=== GOAL ===
Extract the data below word for word, starting at its first line and ending with the line containing "Open the Play", and include both of those lines.

=== INFORMATION SUPPLIED ===
[Begin]

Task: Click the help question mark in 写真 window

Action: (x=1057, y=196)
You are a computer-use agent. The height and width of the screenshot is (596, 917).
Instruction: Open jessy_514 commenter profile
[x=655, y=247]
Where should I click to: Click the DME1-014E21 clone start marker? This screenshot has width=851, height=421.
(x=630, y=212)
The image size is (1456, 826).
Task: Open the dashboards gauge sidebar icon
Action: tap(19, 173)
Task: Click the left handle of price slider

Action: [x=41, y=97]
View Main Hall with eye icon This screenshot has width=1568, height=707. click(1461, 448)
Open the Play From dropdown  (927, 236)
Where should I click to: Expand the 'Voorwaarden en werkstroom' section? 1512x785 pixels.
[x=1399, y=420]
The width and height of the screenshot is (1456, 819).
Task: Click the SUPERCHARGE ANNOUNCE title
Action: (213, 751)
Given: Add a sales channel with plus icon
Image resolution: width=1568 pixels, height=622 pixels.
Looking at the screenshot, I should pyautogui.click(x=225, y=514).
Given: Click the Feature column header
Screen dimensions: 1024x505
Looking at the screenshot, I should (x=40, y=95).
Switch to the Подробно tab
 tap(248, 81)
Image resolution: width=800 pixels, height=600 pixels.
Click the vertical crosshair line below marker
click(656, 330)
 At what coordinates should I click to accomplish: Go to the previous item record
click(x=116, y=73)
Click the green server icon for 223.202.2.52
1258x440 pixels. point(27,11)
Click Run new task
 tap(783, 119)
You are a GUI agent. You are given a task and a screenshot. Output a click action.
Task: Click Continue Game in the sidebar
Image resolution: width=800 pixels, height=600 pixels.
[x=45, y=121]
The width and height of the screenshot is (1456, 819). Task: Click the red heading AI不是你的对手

[End]

=== ANSWER TO THIS PROBLEM ===
Task: Click the help question mark in 写真 window

Action: (x=1057, y=196)
You are a computer-use agent. The height and width of the screenshot is (596, 917).
Instruction: Open jessy_514 commenter profile
[x=655, y=247]
Where should I click to: Click the DME1-014E21 clone start marker? This screenshot has width=851, height=421.
(x=630, y=212)
The image size is (1456, 826).
Task: Open the dashboards gauge sidebar icon
Action: tap(19, 173)
Task: Click the left handle of price slider

Action: [x=41, y=97]
View Main Hall with eye icon This screenshot has width=1568, height=707. click(1461, 448)
Open the Play From dropdown  (927, 236)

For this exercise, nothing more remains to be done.